野のアザミ

日頃感じたこと、思ったこと事などを書きとめておきます。

東京遊覽乗合自動車遊覽

2019-09-23 | でき事





ムムムッ・・・! 古くから物置にあるタンスを整理していたら、引き出しから古い写真が数十点見つかった。半分は虫食い状態。白い粉をふいたり、黒い点々がついたり・・・。そんな中に、比較的きれいな記念写真がひとつ。表紙は、無地の厚紙にボンネットバスの模様がプレスされた上品なデザイン。下の方に「東京乗合自動車株式會社遊覽課寫眞部」の文字。その上に「東京市・日本橋區・室町」の住所。下には寫眞部専用の電話番号が記されている。

◎いつ頃の写真か
「東京市」は、東京府(現東京都)東部に1889年(明治22年)から1943年(昭和18年)まで存在していた市のようだから、少なくとも戦前の写真ということになる。「東京乗合自動車」は、「東京市街自動車=認可1919年(大正8)」から「東京乗合自動車」に改称されたのが1922年(大正11)のこと。しかし、これは乗合バス事業のこと。遊覧バス事業の開始は1925年(大正14)末なので、想像するに多分昭和初期の写真のようだ。

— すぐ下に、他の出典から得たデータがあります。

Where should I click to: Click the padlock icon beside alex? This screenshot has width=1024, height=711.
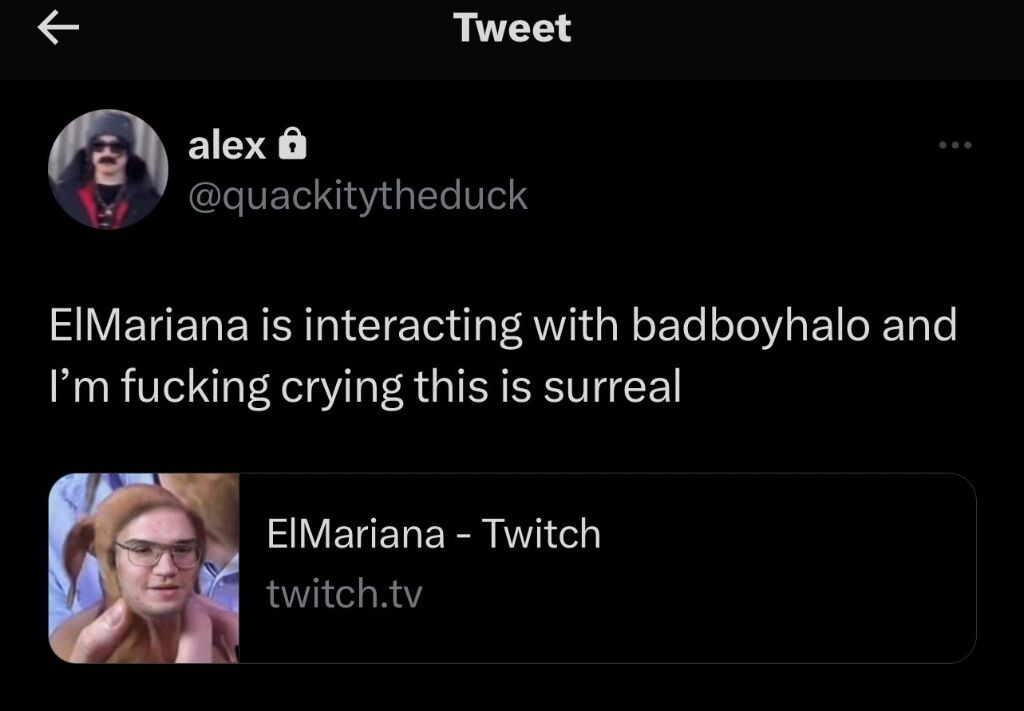click(293, 144)
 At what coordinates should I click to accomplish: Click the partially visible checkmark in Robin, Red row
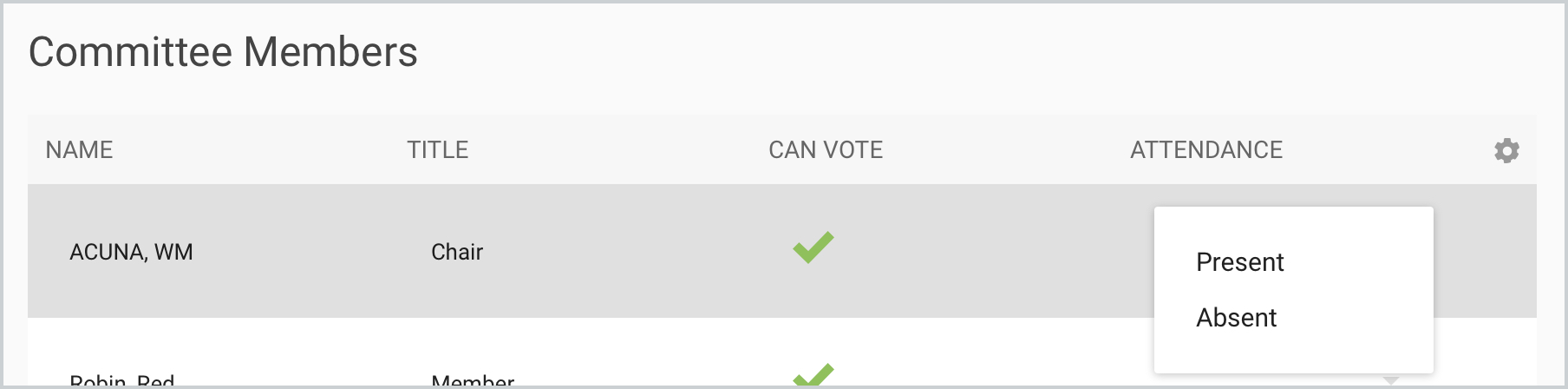(813, 376)
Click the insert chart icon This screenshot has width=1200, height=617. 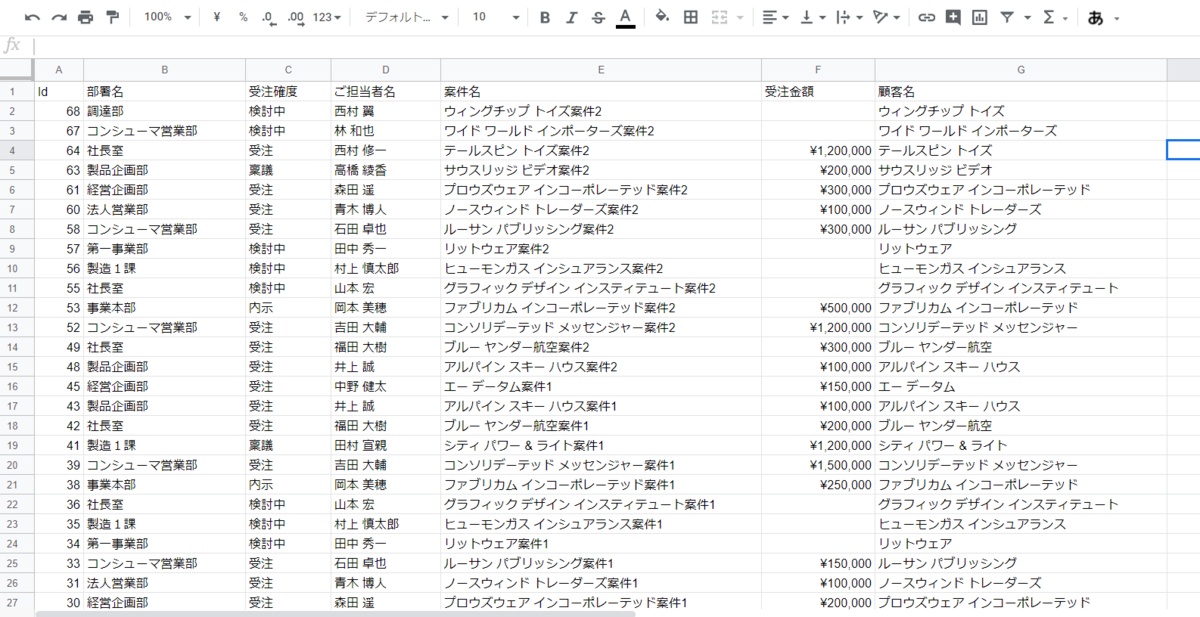pyautogui.click(x=979, y=17)
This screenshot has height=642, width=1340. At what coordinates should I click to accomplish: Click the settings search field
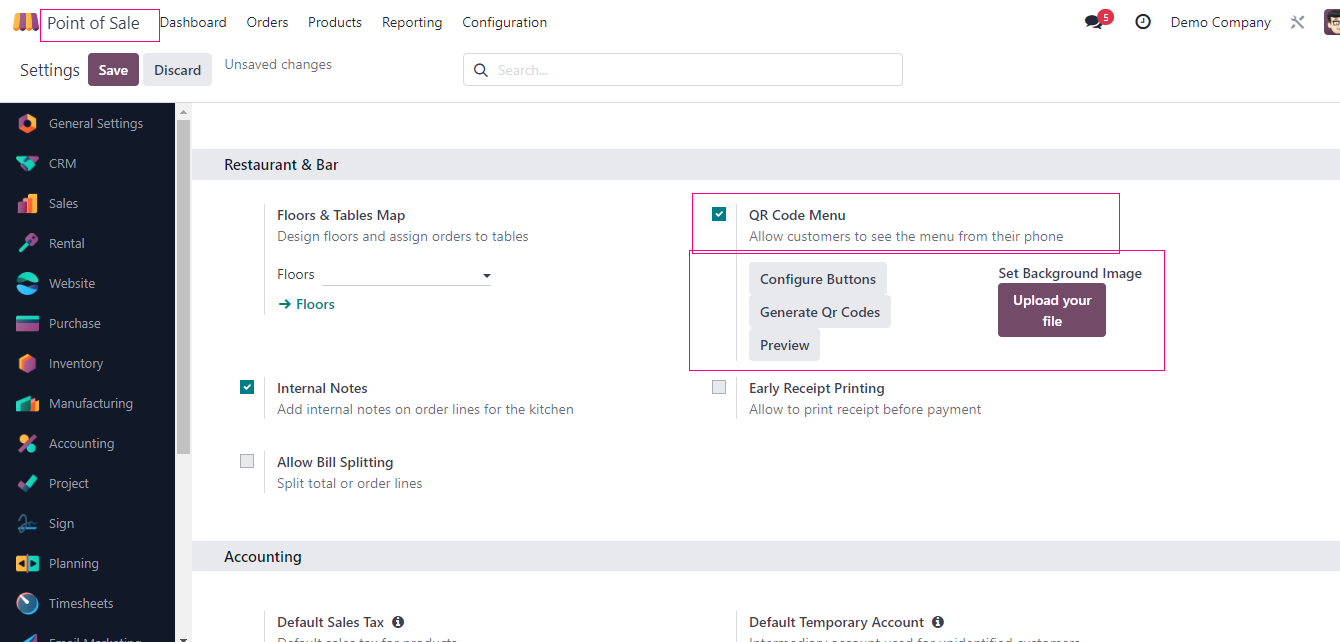690,70
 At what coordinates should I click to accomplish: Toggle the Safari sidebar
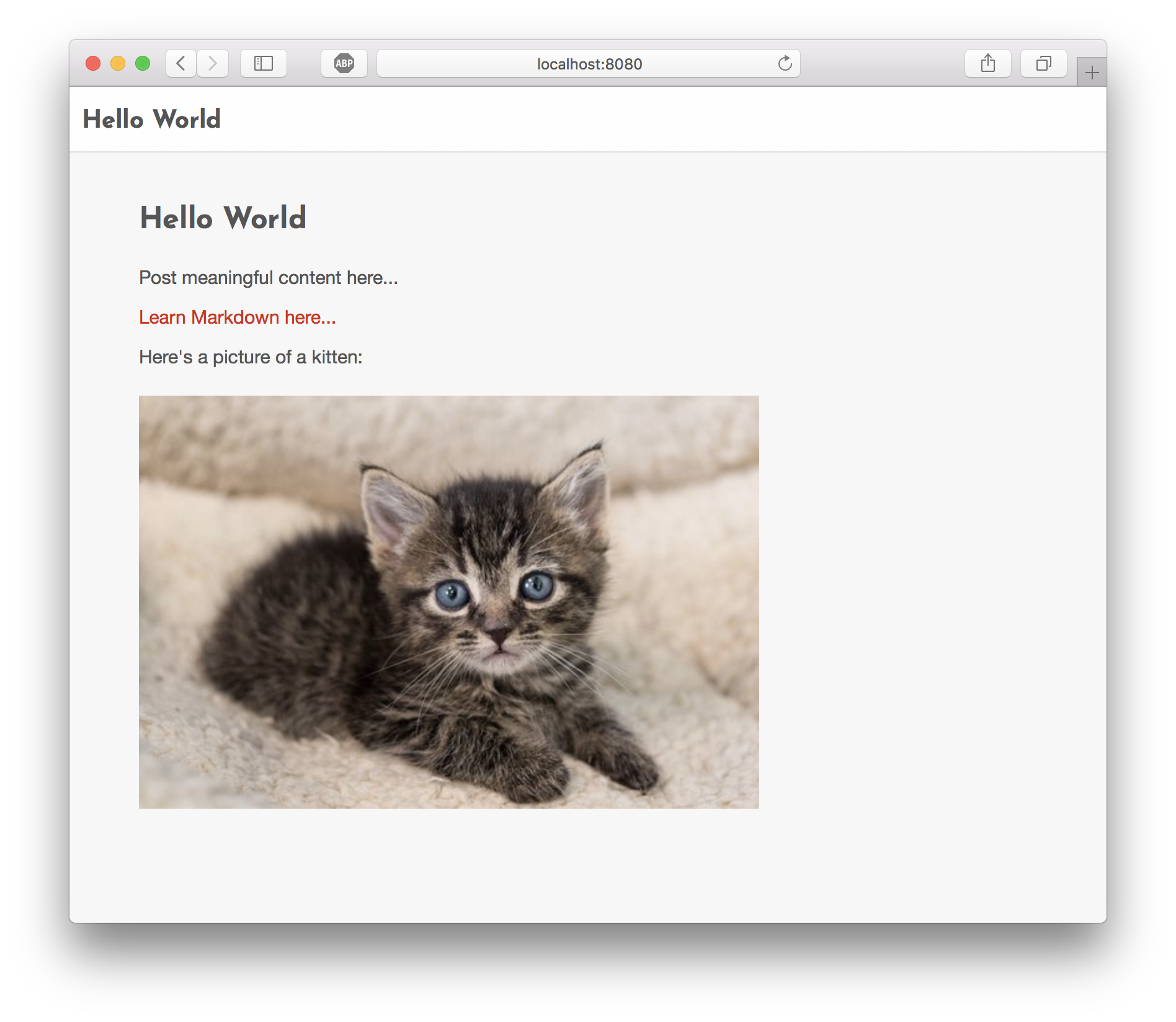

表紙をめくると、「東京遊覽乗合自動車遊覽経路圖」だ。現在わが町から東京に行くとすれば、宮崎空港から羽田空港利用が一般的だが、当時だと列車ということになるのだろう。それも蒸気機関車に一昼夜以上揺られて東京駅に着いたのだろう。お上りさんだから乗車したのは東京駅前だろうか。そうだとすれば、地図上のポイントを追えば、「東京駅前→三越→被服廠跡→浅草公園→上野本社→上野駅→(日本橋)→(銀座)→新橋駅前→桜田門→宮城(皇居)→馬場先→靖国神社→神宮外苑→明治神宮→乃木邸跡→泉岳寺→愛宕山放送局→日比谷公園→東京駅前」というコースだ。
次をめくると「東京名所」15点の写真のページ。内2点はバスの外観と内部の写真。バスは30人乗り、「最新型展望式遊覽自動車」と説明がある。印象的なのは、明治神宮や靖国神社の樹木がまだ植えたばかりのようなことと、日本橋の頭上を走る首都高がないこと。靖国神社の鳥居周辺の樹木は、まだ幼木という感じだ。

かつて、わが町には「西の松尾芭蕉」とも称された旅の先駆者がいた。山伏が見た江戸期庶民のくらしということで知られる野田泉光院だ。モダンアートの騎手・瑛九の祖先にも当たる人だが、その旅日記では、全国各地で何回か同郷の人に出会っている。泉光院の当時は徒歩だ。それに比べれば、東京はとても近くなったのだろうが、それでも「東京遊覽乗合自動車遊覽」は、一生一度の大旅行だったに違いない。




次のページが記念写真だ。二重橋前での記念写真だ。半透明のグラシン紙がかけてあったため、痛みは少ない。向って右端にガイドと思われる洋装姿の女性。あとは2列目左端の男性と3列目の若い男性を除けば、皆和装。洋装の男性は遊覧自動車会社関係の人と思われる。わが家のご先祖様が写っているのかもしれないが、誰それに似ているという顔も見当たらず、何度見ても誰が誰だかちっとも分からない。このまま捨てようとも思ったが、地域には100歳近くになるおばさま達が健在だ。まずはデジタル化しておくことにして、今度、皆さんに尋ねてみることにした。それにしても、この写真が昭和初期のものだとすれば、ついこの前までは、このような服装で旅行に出かけていたのだと思うと、時代の移り変わりの早さに驚く。現代は、あまりに急ぎ過ぎなのではないだろうか。これから100年後、どうなっているのか?